Copy only the lines from the one with "You are a GUI" through the end of the records, exactly as they stand. No pictures belong in the copy.
[[ INFORMATION, beginning ]]
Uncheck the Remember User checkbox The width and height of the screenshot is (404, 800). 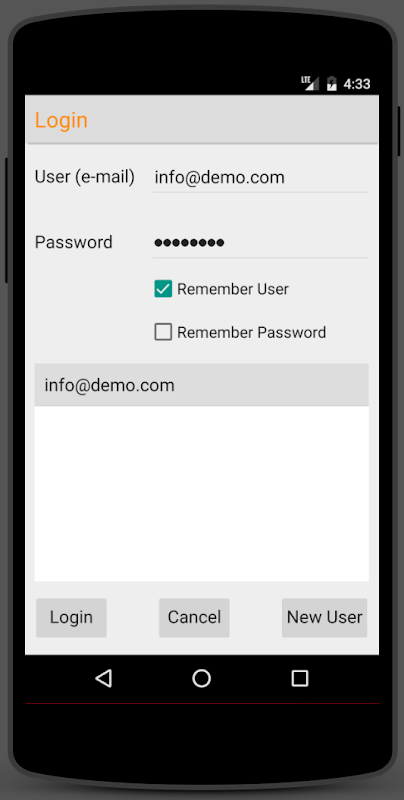(163, 289)
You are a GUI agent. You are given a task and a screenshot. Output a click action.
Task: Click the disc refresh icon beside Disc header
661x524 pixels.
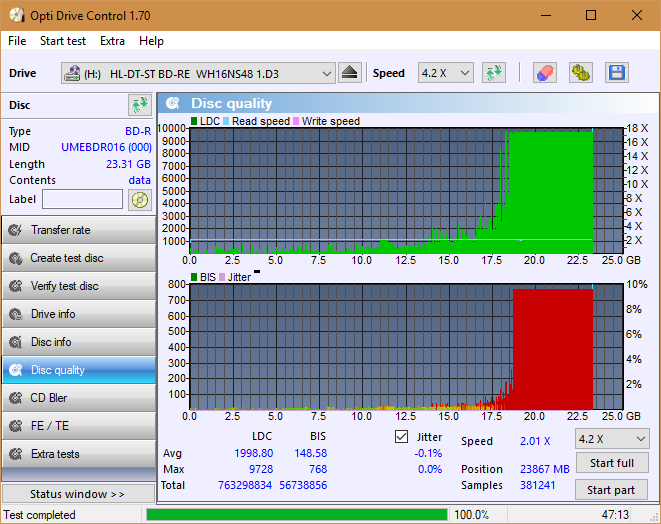point(139,105)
[[ INFORMATION, end ]]
◆ TASK SOLUTION
You are a GUI agent. You are given a task and a screenshot. Output a click action.
Task: Click the disc refresh icon beside Disc header
661x524 pixels.
point(139,105)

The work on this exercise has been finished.